> _Exercise passage_:
========================================================================

Nisha Gupta, Ph.D.
The goal of this learning experience is to introduce participants to arts-based phenomenological research as a vehicle for emancipatory praxis to serve the mission of liberation psychology, which is to raise critical consciousness about the psychological impact of sociopolitical oppression and to partner with marginalized communities to foster dialogue, community healing, and social change. To meet these goals, the speaker will:
- provide a theoretical overview of liberation psychology and the role of emancipatory arts;
- provide a methodological overview of arts-based phenomenological research as a form of emancipatory art praxis for liberation psychologists;
- share two case studies of using arts-based phenomenological research as a vehicle for consciousness-raising, community trauma healing, and solidarity regarding lived experiences of sexual/gender oppression; and
- guide participants through an experiential activity of doing arts-based phenomenological research as a therapeutic intervention for community healing.
Guest Speaker: Nisha Gupta, Ph.D.
Dr. Nisha is an associate professor of psychology at the University of West Georgia, where she works as a liberation psychologist, arts-based phenomenological researcher, and creativity scholar. She disseminates research about lived experiences of oppression and empowerment through art for social advocacy and community healing. Her work as a researcher, artist, and educator seeks to embrace the creative process as a vehicle for building solidarity across difference, evoking empathy and compassion, and fostering joy and empowerment. Nisha was also trained clinically as a psychotherapist for eight years, with a focus on trauma therapy as well as liberation psychotherapy with queer people of color. She received her education at New York University (M.A.) and Duquesne University (Ph.D.)

========================================================================

> _Records shown_:
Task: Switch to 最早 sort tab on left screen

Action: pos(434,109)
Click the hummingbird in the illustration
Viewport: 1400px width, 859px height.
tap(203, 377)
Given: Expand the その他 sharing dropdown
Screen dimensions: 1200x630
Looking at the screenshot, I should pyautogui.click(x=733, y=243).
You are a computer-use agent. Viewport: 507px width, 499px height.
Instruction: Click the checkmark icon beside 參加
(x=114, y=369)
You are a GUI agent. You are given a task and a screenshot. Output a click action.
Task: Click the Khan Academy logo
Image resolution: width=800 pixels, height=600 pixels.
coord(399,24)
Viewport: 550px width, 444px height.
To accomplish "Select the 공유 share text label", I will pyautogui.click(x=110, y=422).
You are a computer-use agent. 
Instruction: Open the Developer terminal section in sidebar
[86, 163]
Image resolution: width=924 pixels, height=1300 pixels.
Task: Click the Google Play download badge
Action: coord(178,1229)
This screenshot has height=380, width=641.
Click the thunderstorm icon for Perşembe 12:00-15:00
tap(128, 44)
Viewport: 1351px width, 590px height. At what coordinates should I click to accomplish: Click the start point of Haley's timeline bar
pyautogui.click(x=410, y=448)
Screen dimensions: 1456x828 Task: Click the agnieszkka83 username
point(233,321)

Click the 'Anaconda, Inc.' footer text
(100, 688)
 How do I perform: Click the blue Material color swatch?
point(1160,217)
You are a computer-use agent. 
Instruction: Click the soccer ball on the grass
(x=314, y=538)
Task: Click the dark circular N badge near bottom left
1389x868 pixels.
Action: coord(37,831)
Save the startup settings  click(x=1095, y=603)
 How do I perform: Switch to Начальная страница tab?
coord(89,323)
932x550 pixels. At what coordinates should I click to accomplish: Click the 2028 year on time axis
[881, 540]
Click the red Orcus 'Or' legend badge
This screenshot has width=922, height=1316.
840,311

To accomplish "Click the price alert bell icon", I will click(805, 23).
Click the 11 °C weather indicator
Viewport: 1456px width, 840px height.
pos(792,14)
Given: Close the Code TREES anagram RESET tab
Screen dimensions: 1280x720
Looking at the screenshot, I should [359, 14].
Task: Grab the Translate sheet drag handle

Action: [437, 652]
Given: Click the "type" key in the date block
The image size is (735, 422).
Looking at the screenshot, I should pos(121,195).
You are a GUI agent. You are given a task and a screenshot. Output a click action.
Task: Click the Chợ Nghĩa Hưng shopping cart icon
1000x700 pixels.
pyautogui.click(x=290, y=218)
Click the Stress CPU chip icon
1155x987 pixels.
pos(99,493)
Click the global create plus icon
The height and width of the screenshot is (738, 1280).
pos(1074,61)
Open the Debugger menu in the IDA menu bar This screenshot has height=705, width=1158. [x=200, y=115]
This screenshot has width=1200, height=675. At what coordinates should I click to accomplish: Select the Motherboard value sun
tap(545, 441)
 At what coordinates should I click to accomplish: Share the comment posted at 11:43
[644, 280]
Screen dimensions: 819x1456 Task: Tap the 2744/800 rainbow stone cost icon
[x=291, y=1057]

========================================================================

> _Check your understanding_:
1. Reproduce a span of the event description on arts-based phenomenological research character for character, starting at the words "Dr. Nisha is" and ending after the words "Duquesne University (Ph.D.)".
2. Write the next part of the event description on arts-based phenomenological research, picking up right after its final sentence.

> _Task responses_:
1.
Dr. Nisha is an associate professor of psychology at the University of West Georgia, where she works as a liberation psychologist, arts-based phenomenological researcher, and creativity scholar. She disseminates research about lived experiences of oppression and empowerment through art for social advocacy and community healing. Her work as a researcher, artist, and educator seeks to embrace the creative process as a vehicle for building solidarity across difference, evoking empathy and compassion, and fostering joy and empowerment. Nisha was also trained clinically as a psychotherapist for eight years, with a focus on trauma therapy as well as liberation psychotherapy with queer people of color. She received her education at New York University (M.A.) and Duquesne University (Ph.D.)

2.
Event Host: Amy Taylor, Ph.D., Inaugural Ruthellen Josselson Chair in Qualitative Inquiry
Amy Taylor, Ph.D.
Amy Taylor, Ph.D., Director of the Alonso Center for Psychodynamic Studies, Clinical Psychology faculty member, the Inaugural Ruthellen Josselson Chair in Qualitative Inquiry. She received her Ph.D. in in existential-phenomenological psychology from Duquesne University and completed a postdoctoral fellowship and psychoanalytic training at the Austen Riggs Center in western Massachusetts. She has additional training in applying psychoanalytic ideas to groups, families, and couples.
Her clinical and research interests are broad, but she is especially interested in links between psychoanalysis and embodied experience, gender and sexuality, and technology. Recent foci include how pregnancy and parenthood shift clinician identity and how the analyst/ therapist’s office serves as a holding extension of the therapist’s body. Established in 2020, the Ruthellen Josselson Chair in Qualitative Inquiry fund supports Fielding faculty research, while honoring the legacy of Dr. Josselson and affirming the importance of qualitative research in psychology as acknowledged by the American Psychological Association Division 5, Quantitative and Qualitative Methods.